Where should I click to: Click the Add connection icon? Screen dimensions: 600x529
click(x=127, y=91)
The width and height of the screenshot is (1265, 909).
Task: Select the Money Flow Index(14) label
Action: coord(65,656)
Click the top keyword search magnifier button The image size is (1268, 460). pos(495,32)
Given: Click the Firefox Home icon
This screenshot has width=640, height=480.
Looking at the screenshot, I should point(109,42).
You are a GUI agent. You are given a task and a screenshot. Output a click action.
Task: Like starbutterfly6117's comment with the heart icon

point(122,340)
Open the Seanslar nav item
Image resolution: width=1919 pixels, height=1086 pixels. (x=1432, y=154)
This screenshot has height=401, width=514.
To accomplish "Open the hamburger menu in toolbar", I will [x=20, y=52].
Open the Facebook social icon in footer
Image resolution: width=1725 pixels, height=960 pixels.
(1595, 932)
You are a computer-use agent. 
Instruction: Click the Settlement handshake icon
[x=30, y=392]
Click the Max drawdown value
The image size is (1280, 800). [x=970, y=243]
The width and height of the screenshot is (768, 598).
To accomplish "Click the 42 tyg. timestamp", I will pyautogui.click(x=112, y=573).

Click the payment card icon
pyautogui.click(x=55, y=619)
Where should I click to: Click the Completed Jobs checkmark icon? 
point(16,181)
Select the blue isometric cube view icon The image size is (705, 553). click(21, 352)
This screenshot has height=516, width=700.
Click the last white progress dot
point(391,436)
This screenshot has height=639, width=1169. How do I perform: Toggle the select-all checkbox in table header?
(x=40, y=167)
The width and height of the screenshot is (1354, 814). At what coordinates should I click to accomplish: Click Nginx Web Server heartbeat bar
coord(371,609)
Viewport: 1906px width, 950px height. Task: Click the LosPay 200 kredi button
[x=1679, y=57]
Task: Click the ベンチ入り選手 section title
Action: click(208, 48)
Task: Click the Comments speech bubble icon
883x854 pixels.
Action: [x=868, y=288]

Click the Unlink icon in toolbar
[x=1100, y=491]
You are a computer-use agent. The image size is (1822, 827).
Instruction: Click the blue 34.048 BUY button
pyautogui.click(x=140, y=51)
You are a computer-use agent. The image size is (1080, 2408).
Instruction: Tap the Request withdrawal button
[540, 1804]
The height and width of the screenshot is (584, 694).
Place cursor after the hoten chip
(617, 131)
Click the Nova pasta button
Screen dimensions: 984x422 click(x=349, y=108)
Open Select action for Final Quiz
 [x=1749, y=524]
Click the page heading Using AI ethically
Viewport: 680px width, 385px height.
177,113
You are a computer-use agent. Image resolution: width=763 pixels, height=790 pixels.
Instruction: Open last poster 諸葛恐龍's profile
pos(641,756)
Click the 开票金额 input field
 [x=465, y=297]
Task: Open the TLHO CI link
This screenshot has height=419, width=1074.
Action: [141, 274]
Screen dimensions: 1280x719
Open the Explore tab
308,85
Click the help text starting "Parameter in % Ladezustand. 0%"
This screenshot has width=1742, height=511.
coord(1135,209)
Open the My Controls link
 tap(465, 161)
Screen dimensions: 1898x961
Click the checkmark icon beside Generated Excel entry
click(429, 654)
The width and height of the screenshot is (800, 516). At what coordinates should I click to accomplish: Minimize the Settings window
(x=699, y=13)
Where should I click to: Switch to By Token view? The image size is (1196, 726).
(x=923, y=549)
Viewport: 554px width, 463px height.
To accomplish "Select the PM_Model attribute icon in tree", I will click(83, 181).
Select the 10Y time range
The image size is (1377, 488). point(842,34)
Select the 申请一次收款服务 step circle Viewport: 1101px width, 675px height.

---

Task brief: Reproduce each line of the records in which the word "will" appears.

Exercise output:
To accomplish "Open the hamburger menu in toolbar", I will [x=20, y=52].
To accomplish "Click the 42 tyg. timestamp", I will pyautogui.click(x=112, y=573).
To accomplish "Select the PM_Model attribute icon in tree", I will click(83, 181).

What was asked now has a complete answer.